Because if the cluster nodes share anything in common, this becomes a
single point of failure. And given that you are clustering in the first
place, avoiding single points of failure is key for these systems.
Racking Production
When
it comes to mounting the Production servers in their racks, it is
critical to maintain a separation of all infrastructure. That is,
Production should ideally be isolated from all other SAP environments,
from a power, network, rack, SAN, and server perspective. The Production
racks therefore require their own power infrastructure, network
infrastructure, and so on.
In the real world,
as SANs continue to enable the highest levels of availability and
scalability for mySAP customers, the line between production and other
resources is beginning to blur. Expensive switched-fabric switches, SAN
management appliances, SAN-enabled tape backup solutions, and the fibre
cabling that ties everything together is often shared between production
and development systems, for example.

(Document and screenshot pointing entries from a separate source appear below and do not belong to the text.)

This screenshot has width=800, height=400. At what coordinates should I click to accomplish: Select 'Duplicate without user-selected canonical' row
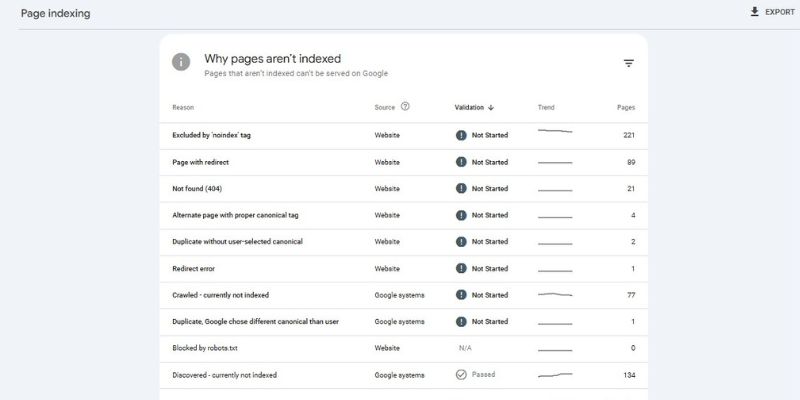[237, 242]
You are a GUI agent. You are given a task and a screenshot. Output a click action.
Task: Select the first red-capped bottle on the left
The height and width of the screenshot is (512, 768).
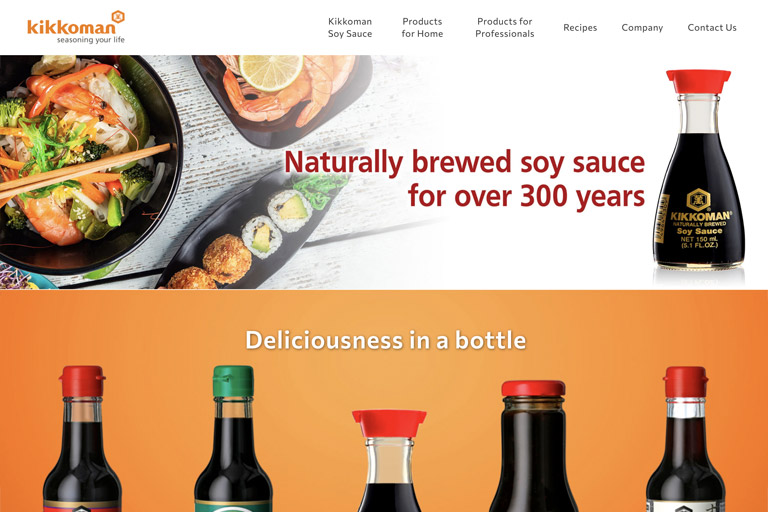[82, 439]
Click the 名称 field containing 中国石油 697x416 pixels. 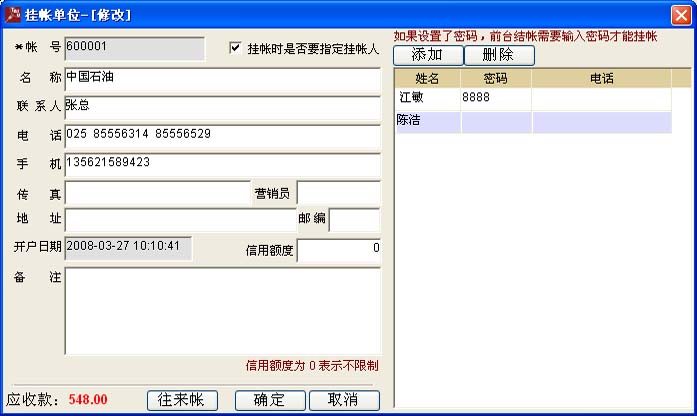pyautogui.click(x=221, y=78)
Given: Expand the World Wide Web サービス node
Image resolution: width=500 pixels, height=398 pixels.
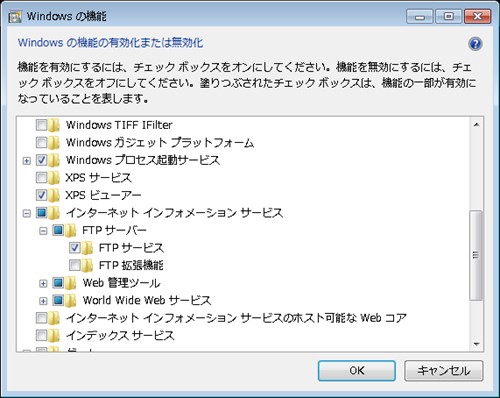Looking at the screenshot, I should pos(43,301).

The important thing to address in
these cases where the cost of a sophisticated SAN outweighs the risk of
maintaining separate production resources is to provide for some kind
of change management support. That is, you still need a test environment
of sorts, be it a Technical Sandbox, Test/QA system, or whatever, to
test the impact of changes to your SAN. In my experience, these changes
are often firmware and hardware-related, though topology and design
changes also need to be tested as well.
Cabling and Cable Management
If you have ever
attempted to squeeze 21 servers into a 7-foot (42U) rack, the concept of
cable management should evoke special thoughts of long days and late nights.
Cables have shrunk in diameter over the last five years, but not to the
extent or in keeping with the trends we have all seen in hardware
platform densities. As a result, one of the biggest immediate challenges
facing new SAP implementations is how to best route the various
keyboard, mouse, monitor, disk subsystem, network, and other cables
required of each piece of gear. More and more, we see fat cables being
replaced by smaller ones, and lots of little cables being replaced by
fewer centralized cables. But in the end, there’s still a whole lot of
cabling to consider!
Alternatives to
traditional KVM (keyboard, video, and mouse) cable connections abound
today. The following represent two common methods of reducing the number
and size of cables (a long-time favorite and a newer alternative):
Installing a
dedicated “computer on a board” into a PCI slot in each server, to
facilitate out-of-band and in-band management of the server. Such boards
typically require a network or modem connection only, and facilitate
communications via a browser-enabled user interface. A fine example is
HP’s Remote Insight Board. Depending on the particular server, these
boards may come standard with the system, and may even be integrated
into the server’s motherboard.
Installing
“KVM over IP,” which represents another way to shrink various cables
into a small single network cable. This method also requires a small
server of its own, not to mention licensing costs for the particular
enabling product.
More
often than not, I figure we will continue to see the widespread use of
cable management arms, tie-wraps, Velcro-wraps, and similar inexpensive
approaches. Regardless of the cabling techniques, though, continue to
stay focused on availability.
Single points of failure can exist in this realm like any other
area—remember that a server may be effectively unavailable once it loses
access to its keyboard, mouse, or video connections. Even in the best
case, if the server remains up you may still be operating blind, saved
only through your management and monitoring tools if so enabled.